- Theatrical-release poster
- Directed by: Jiju Asokan
- Written by: Jiju Asokan
- Produced by: T. B Ragunathan
- Starring: Vinay Forrt Chemban Vinod Jose Sudheer Karamana
- Cinematography: Vishnu Narayanan
- Edited by: Lijo Paul
- Music by: Gopi Sunder
- Production company: Kamalam Films
- Release date: 19 September 2015;
- Running time: 139 minutes
- Country: India
- Language: Malayalam

= Urumbukal Urangarilla =

Urumbukal Urangarilla is a 2015 Indian Malayalam-language comedy thriller film written and directed by Jiju Asokan. It features Vinay Forrt, Chemban Vinod Jose, Sudheer Karamana, Aju Varghese, Musthafa, Innocent, Ananya, Vanitha Krishnachandran, Janaki Krishnan, Thesni Khan and Kalabhavan Shajon. The film was released on 19 September 2015 to positive reviews.

==Plot==
A young man named Manoj associates with Kelu Ashan, a guru of thieves, to learn the tricks of the craft. However, Kelu Ashan is now old and retired and hence, introduces him to one of his former disciples, Benny, to train him in the "art of robbery". Benny trains Manoj well. After Benny is caught, Manoj meets Kelu Ashan again, who teaches him the "science of theft". Manoj eventually gets caught and is sent to jail where he meets Benny. In jail, Manoj meets a dangerous thief named Carlos and befriends him. After getting released, Carlos plans to rob a house along with Manoj's friends. In a twist, it emerges that Manoj had actually been looking for Carlos all along as he had murdered his parents. His motivation to become a thief and go to jail emerged after he learned that Carlos was also in the jail. The robbery was actually a plan used to trap Carlos. After revealing all this, Manoj kills Carlos viciously by pouring honey, slathering sugar solution all over his body and scattering meat ants. Later, Manoj starts an old age home and his friends and Benny are shown living happily.

==Cast==
- Vinay Forrt as Vinod /Manoj
- Chemban Vinod Jose as Benny
- Innocent as Madhavan Nair
- Sudheer Karamana as Kelu Aasan
- Aju Varghese as Babukuttan
- Musthafa as Balu
- Ananya as Sheela
- Vanitha Krishnachandran as Radha
- Janaki Krishnan as Deepa
- Kalabhavan Shajon as Carlos
- Sreejith Ravi as Choodan Rajappan
- Santhosh Keezhattoor as Anto
- Vettukili Prakash as Bhaskaran
- Thesni Khan as Rosely
- Manju Sunichan as Janamma
- Lakshmipriya as Anitha (cameo)
- Pradeep Kottayam as Sulu's husband (cameo)

==Music==

The music was scored by Gopi Sunder and the tracks were penned by Hari Narayanan.

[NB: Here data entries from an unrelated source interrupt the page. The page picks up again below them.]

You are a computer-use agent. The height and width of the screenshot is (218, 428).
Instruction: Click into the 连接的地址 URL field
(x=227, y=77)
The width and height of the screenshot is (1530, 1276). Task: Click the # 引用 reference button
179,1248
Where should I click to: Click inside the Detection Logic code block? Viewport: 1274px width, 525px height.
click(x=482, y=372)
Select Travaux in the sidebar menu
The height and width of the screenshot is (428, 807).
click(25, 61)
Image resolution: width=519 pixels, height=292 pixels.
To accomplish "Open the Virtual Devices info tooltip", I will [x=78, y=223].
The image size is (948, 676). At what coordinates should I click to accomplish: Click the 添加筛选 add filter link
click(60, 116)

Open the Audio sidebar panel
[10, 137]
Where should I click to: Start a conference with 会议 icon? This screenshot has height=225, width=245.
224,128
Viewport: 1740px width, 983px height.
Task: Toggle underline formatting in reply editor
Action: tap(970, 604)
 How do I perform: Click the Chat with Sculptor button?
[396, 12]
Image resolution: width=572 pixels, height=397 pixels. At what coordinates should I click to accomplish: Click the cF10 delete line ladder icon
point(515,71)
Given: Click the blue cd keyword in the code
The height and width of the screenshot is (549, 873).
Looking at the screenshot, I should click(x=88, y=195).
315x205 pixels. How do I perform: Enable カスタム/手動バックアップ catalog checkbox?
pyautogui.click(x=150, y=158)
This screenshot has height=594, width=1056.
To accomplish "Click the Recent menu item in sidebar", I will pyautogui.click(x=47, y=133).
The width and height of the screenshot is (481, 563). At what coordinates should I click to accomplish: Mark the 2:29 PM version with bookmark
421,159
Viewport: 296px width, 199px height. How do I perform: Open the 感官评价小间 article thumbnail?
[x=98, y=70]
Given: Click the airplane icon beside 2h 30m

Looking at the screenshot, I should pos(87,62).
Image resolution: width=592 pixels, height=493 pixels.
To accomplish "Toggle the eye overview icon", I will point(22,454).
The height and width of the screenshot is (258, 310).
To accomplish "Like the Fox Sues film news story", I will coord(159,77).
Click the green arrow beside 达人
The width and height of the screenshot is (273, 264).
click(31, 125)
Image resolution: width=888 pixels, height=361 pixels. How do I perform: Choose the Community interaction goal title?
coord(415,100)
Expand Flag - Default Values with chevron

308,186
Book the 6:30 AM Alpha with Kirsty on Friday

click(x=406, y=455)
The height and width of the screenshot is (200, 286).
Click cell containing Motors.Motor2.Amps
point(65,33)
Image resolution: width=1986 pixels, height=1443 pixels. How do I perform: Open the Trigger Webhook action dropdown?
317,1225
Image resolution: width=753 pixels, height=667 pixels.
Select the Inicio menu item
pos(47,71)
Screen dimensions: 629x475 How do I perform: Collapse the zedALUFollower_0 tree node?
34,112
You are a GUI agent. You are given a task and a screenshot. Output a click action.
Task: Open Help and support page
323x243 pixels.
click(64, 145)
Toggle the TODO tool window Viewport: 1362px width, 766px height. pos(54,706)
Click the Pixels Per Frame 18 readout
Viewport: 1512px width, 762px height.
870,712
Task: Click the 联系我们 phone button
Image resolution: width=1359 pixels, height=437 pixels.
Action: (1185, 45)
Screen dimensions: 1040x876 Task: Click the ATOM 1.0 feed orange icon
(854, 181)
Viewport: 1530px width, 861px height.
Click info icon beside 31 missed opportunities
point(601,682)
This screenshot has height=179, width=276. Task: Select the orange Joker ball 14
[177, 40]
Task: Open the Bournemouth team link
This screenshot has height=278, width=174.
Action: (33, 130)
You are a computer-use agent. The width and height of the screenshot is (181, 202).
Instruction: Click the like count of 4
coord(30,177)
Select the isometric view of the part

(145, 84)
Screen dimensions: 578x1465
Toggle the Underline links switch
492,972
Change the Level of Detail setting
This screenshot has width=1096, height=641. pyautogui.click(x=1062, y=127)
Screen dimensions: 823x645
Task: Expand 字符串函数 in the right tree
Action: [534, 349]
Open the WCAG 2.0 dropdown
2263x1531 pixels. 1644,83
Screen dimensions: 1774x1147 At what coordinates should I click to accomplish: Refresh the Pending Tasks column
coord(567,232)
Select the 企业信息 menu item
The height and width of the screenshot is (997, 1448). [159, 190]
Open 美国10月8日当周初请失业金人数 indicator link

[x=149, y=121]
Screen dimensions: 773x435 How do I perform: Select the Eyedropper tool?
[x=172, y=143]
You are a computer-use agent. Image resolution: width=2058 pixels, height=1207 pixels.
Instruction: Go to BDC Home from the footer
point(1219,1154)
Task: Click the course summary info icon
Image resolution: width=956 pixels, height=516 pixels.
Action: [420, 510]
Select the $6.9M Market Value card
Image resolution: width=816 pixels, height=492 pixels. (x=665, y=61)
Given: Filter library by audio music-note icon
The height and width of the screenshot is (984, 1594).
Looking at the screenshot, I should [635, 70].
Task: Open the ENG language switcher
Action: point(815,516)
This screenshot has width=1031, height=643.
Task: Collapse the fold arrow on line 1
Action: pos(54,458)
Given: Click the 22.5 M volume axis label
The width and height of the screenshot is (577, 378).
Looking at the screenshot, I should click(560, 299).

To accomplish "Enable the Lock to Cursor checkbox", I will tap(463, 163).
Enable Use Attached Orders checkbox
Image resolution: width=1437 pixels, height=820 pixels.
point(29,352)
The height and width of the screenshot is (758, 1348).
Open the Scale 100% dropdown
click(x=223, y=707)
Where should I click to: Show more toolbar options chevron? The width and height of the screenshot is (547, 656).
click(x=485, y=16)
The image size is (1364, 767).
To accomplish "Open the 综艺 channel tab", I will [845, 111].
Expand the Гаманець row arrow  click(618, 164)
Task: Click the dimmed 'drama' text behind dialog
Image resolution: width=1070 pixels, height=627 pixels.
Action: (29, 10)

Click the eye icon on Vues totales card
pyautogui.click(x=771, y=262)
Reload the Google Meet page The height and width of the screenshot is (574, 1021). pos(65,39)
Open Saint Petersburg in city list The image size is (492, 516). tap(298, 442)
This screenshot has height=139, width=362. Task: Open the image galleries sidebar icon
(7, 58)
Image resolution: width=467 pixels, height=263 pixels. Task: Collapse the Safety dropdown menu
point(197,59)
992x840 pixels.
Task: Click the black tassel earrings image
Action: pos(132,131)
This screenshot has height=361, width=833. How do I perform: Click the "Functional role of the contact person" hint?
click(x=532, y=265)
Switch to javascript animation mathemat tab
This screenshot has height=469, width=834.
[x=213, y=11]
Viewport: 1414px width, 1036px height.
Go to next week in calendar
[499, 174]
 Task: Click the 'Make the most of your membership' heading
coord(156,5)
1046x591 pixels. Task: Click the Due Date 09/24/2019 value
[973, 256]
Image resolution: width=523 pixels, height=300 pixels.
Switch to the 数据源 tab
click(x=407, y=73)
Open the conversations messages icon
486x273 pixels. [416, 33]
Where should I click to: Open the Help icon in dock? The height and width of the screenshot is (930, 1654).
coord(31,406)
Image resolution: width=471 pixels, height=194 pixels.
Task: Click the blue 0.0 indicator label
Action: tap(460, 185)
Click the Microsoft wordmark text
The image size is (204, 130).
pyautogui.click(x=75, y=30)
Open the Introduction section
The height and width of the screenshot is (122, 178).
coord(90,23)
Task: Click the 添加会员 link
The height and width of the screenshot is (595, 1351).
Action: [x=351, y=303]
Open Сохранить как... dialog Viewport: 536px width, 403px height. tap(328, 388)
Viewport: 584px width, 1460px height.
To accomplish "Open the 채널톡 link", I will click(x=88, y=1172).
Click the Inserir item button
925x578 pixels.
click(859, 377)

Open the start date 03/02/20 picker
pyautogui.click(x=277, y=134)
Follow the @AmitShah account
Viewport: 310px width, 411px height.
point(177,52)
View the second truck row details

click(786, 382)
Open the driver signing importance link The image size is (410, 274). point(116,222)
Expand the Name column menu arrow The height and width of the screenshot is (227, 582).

| Song | Singer | Lyrics |
|---|---|---|
| "Muthe Muthe" | P. Jayachandran, Swetha Mohan | B. K. Harinarayanan |
| "Kallan Kallan Kallan" | Mithun Raj | B.K. Harinarayanan |
| "Urumbukal Urangarilla" | Midhun Anand, Ajay Sen, Gopi Sundar | B. K. Harinarayanan |

==Reception==
Sify gave the verdict "above average" and said "Urumbukal Urangarilla may not offer many surprises and may not be that great for a discerning viewer. But even then this one has its moments for sure and ends up as a decent entertainer".

Metromatinee.com wrote "Urumbukal Urangarilla is nicely executed and technically the movie stands on its feet", also added "Urumbukal Urangarilla is a decent enough effort that engages off and on. There is some well worked out humour and if some avoidable glitches weren't there this one would have endeared even better to the audience".

Nowrunning.com rated 2.5 out of 6 stars and said "Urumbukal Urangarilla is original and creative, and comes across as an appealing cinematic disquisition on a population that apparently never sleeps. It's a quirky, comic film that provides plenty of silly, and yet inventive fun".